Vik Muniz
[Artist, b. 1961, Sao Paulo, Brazil, lives in New York.]

 My first reaction to finding Robert Smithson’s Spiral Jetty in a book was, “Wow, what a great photograph!” I could not believe that someone had gone to so much trouble just to end up with a picture. 
 Illusions as bad as mine make people aware of the fallacies of visual information and the pleasure to be derived from such fallacies. 
 Whenever I am tired of making photographs of drawings, I make drawings of photographs. 
 If you find an idea without form, please let me know because I would love to take a picture of it. 
 Now that photography is a digital medium, the ghost of painting is coming to haunt it: photography no longer retains a sense of truth. I think that's great, because it frees photography from factuality, the same way photography freed painting from factuality in the mid-nineteenth century. 

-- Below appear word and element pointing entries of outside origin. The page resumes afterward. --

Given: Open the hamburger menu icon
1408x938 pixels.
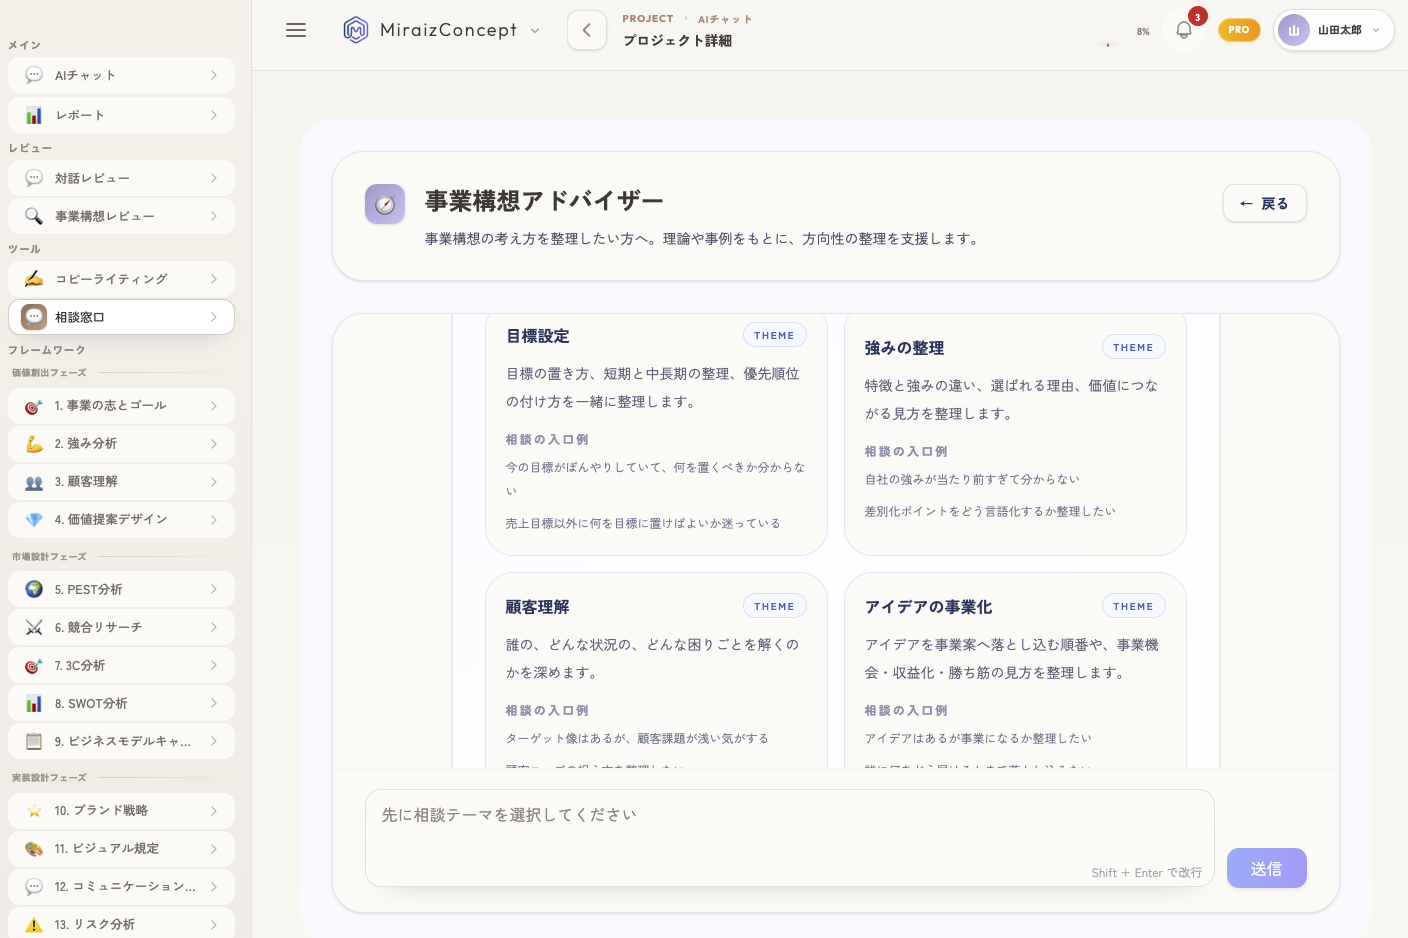Looking at the screenshot, I should (296, 30).
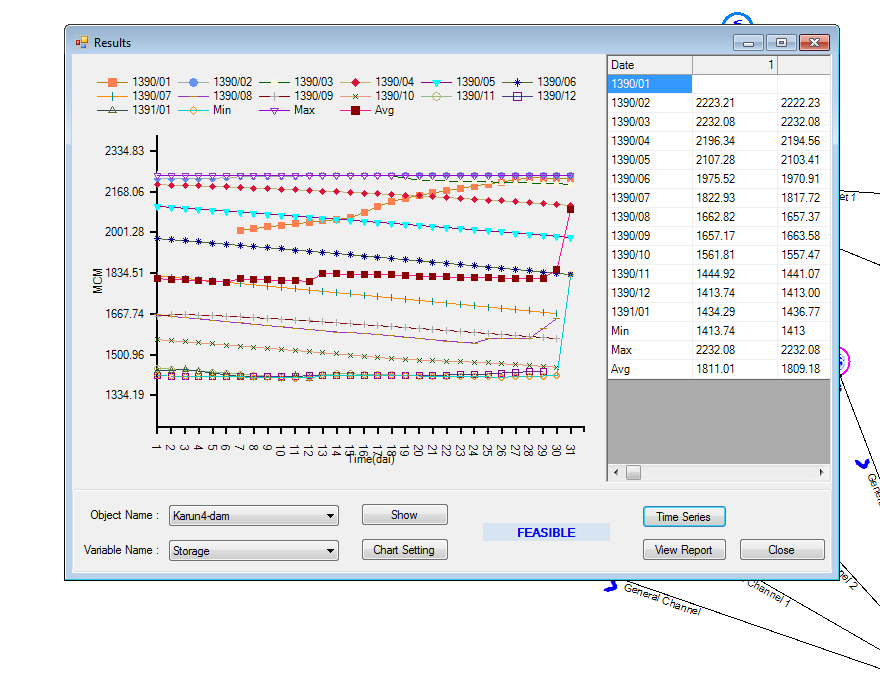Viewport: 880px width, 682px height.
Task: Click the 1390/02 blue circle legend marker
Action: pyautogui.click(x=194, y=82)
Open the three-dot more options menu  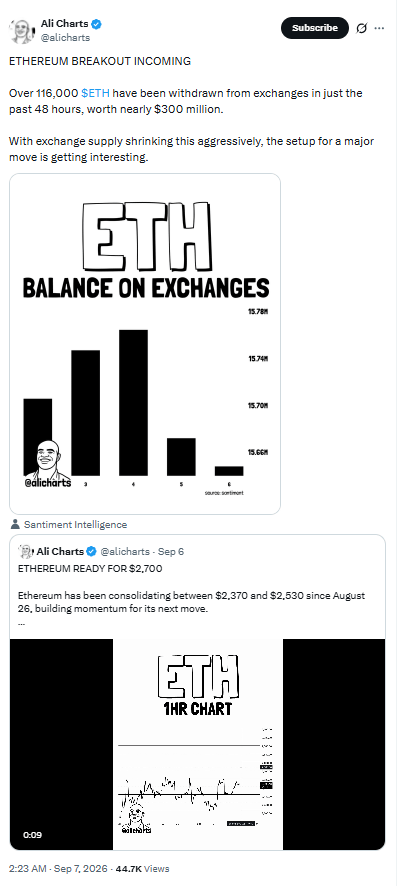click(x=379, y=28)
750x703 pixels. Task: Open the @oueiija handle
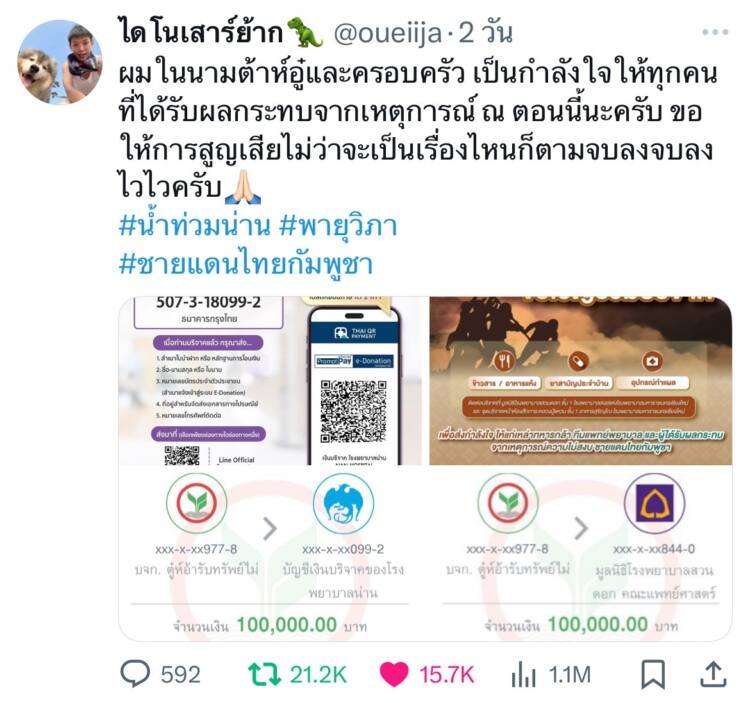387,33
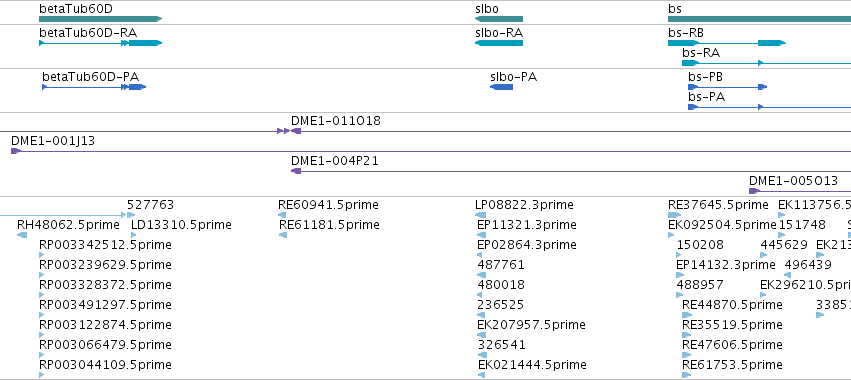Select the LP08822.3prime EST arrow
851x380 pixels.
coord(480,215)
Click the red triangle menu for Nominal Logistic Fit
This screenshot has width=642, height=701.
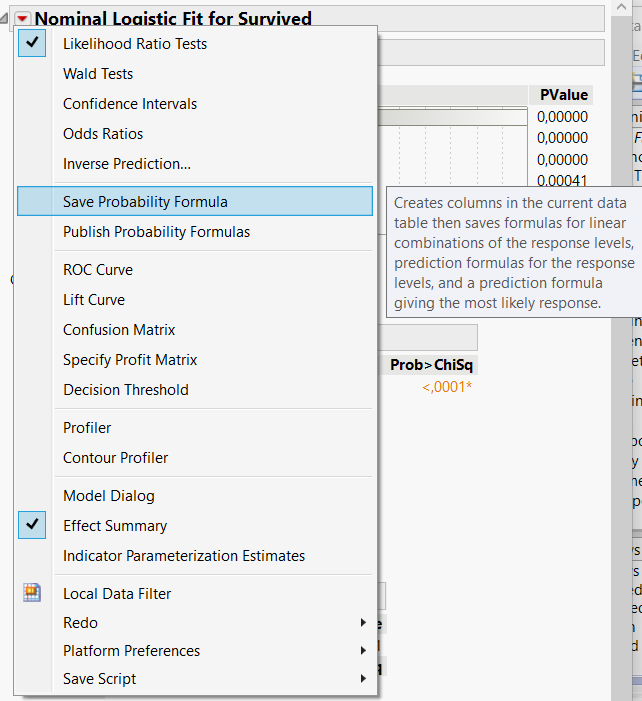click(22, 19)
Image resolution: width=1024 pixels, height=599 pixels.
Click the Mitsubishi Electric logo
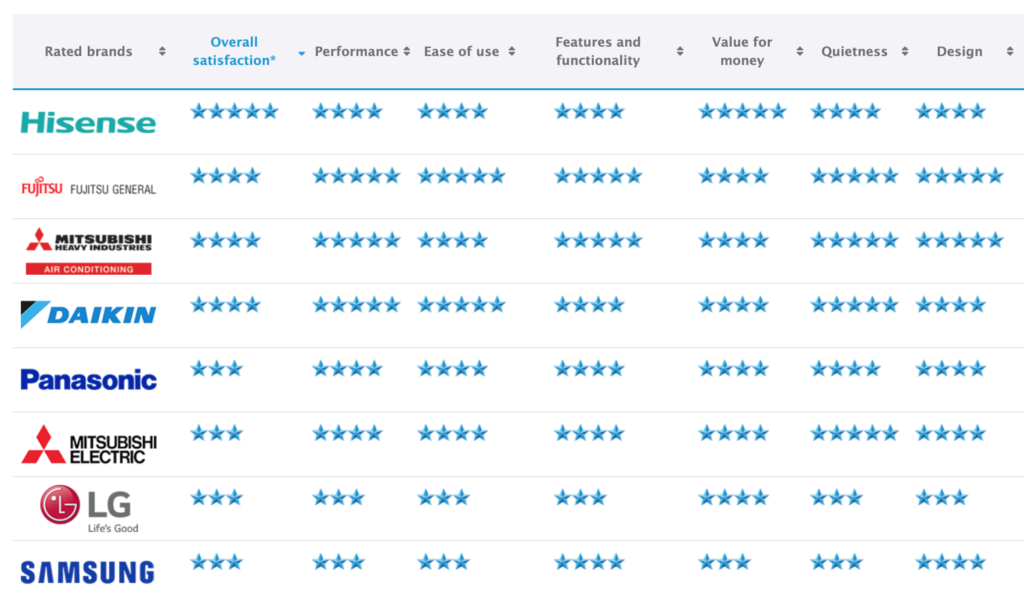tap(88, 444)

 I hate to say I’m a photographer, because I learned photography as I went along. But I also hate to say I’m a painter, a draftsman, even an artist. I think it’s good when you’re confused about what you are; it means you haven’t defined yourself as an artist yet. 
 Art objects are inanimate sad bits of matter hanging in the dark when no one is looking. The artist only does half the work; the viewer has to come up with the rest, and it is by empowering the viewer that the miracle of art gains its force. 
 A lot of the time you keep looking for beauty, but it is already there. And if you look with a little bit more intention, you see it.